Maybe it was the star filled skies of Sedona that are making me think on a grander scale, but we can't ignore the character that is developed from a country's history and its mythology. We are a young country with a lot of growing up still to do. We don't know enough world history (or even our own history) to look at what is going on in Egypt and see a people that for thousands of years gave birth to learning far more than violence. Unfortunately , they also, along with the other Middle Eastern countries, live in a place that is a gatekeeper for east and west - and the Suez Canal is one of the most important pieces of real estate in the world. Too often others have marched across their borders "to get to the other side" leaving death and destruction behind them.
So, today, back from Sedona and waiting to see how things unfold - I pray that we can resist getting involved and we let this play out the way the people of Egypt wish it to play out. I want us to look backward and forward and then stand very still. The cultures of the Middle East gave us a tremendous amount... we need to give back by watching them teach us that regime change, when necessary, must always come from within.
Still dreaming of peace,
Barbara
©Barbara R. Carr
Late January 2011
Dear friends,
We've just returned from a visit to Miami Beach - staying with my son and his significant other (sorry, but English needs a new word for committed partners that isn't "girlfriend" or "boyfriend") which made me feel both thrilled and poignant. It's been 34 years since I've been to Miami and I was just about my son's age when we were there last. The time together was wonderful but it made me unusually reflective about my age and how quickly both cultural and personal change can take place.

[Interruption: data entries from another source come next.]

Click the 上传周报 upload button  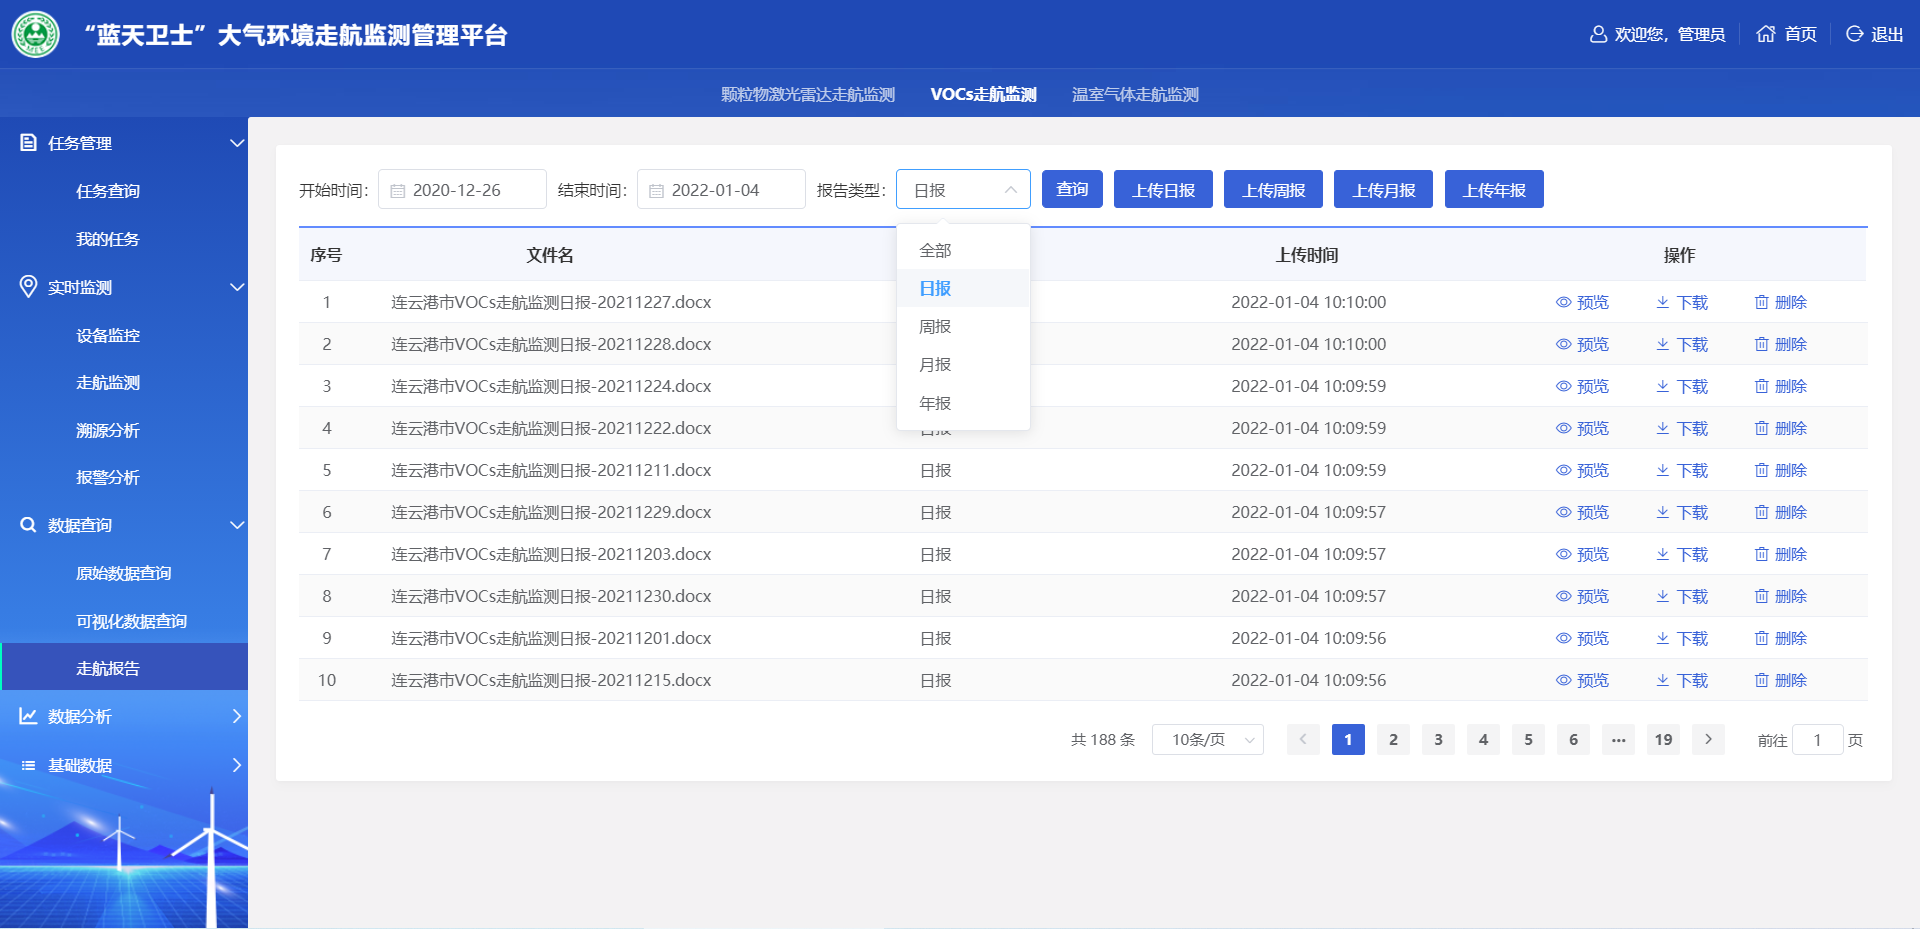tap(1273, 190)
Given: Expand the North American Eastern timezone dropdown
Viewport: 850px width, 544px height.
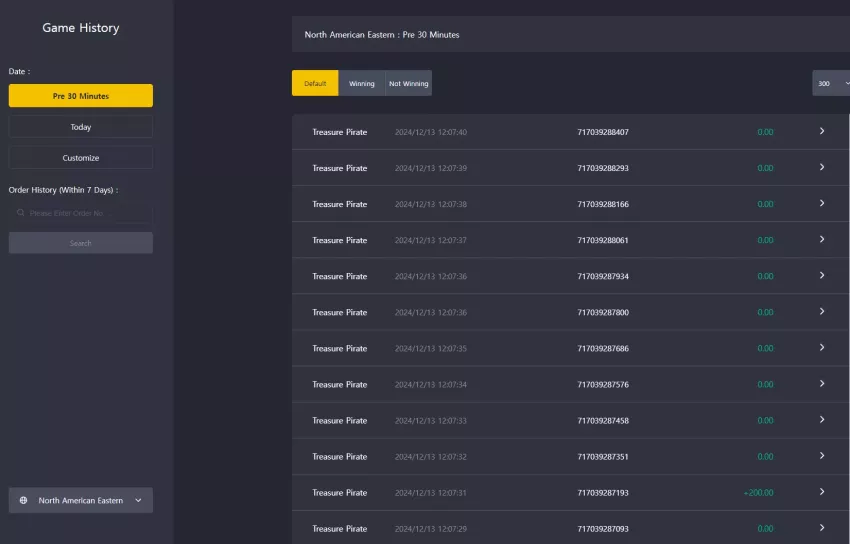Looking at the screenshot, I should pyautogui.click(x=81, y=500).
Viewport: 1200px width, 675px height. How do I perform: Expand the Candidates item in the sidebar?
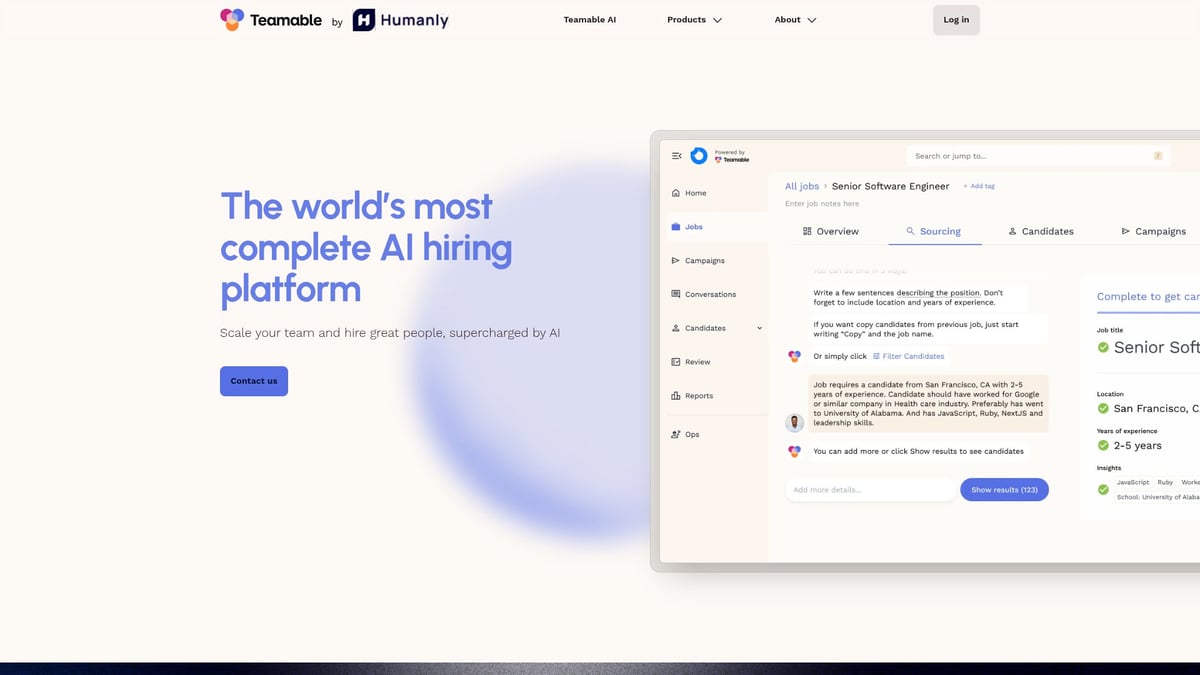(758, 328)
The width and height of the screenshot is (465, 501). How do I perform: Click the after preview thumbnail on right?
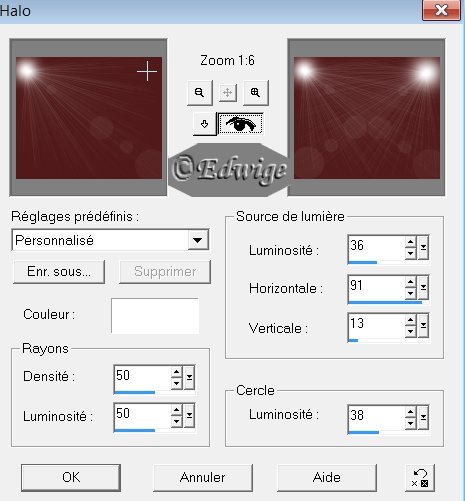point(367,118)
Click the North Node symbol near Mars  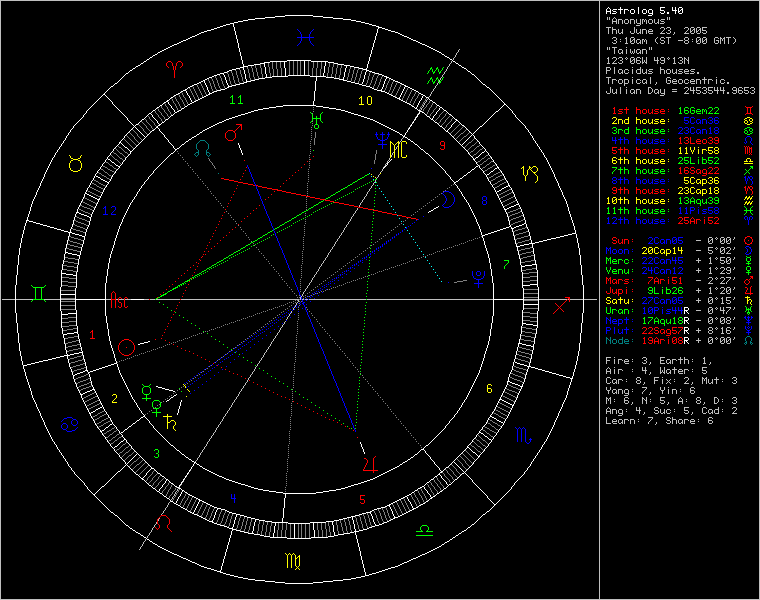pyautogui.click(x=203, y=147)
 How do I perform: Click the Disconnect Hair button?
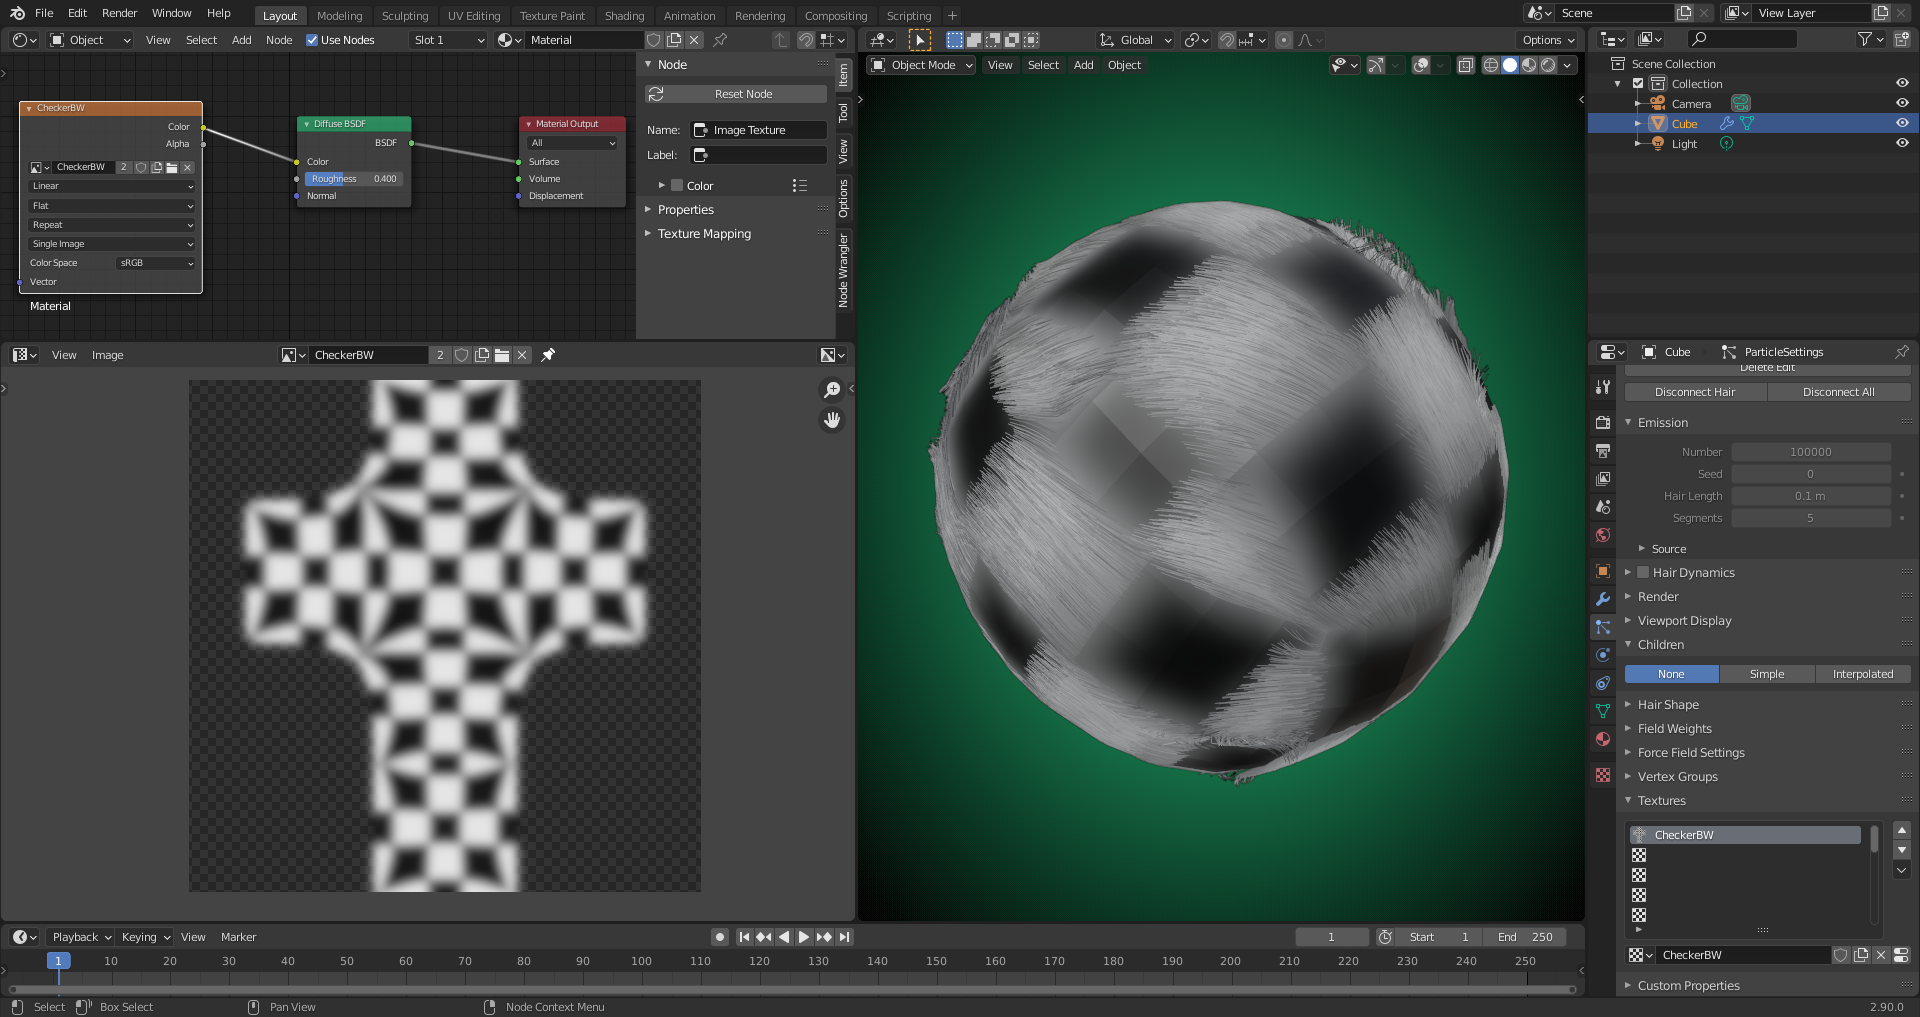1695,392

I tried very hard to not draw comparisons - to not remember what it was like to stay with my grandparents every winter vacation - to eat deli food and swim in December and fly back and forth with my sister while the flight attendants fussed over us. It was a time of genteel travel...of matching shoes and purses...of life being organized for me. This trip was totally different. I was there to see my family, not to be pampered by my grandparents. I was there to learn about the new Miami - the sophisticated multi-cultural city that was nothing like the city I remembered. Times and places change and seeing it through the eyes of my son made it his city now - not my vacation destination.
What I struggled with was my own need for the "awe-some" place. Certainly there were moments - we were on the 19th floor with water on both sides and glass walls from floor to ceiling. One morning Michael was on the balcony and next to him, hovering in the wind, not more than 10 feet away, was a black vulture, just hanging there in the air, checking out the human who was watching. It was a "wow" moment rather than a shehecheyanu (thanks God or whatever makes for salvation) moment. I didn't have enough time to let the bird's unique presence fill me. I'm sorry about that.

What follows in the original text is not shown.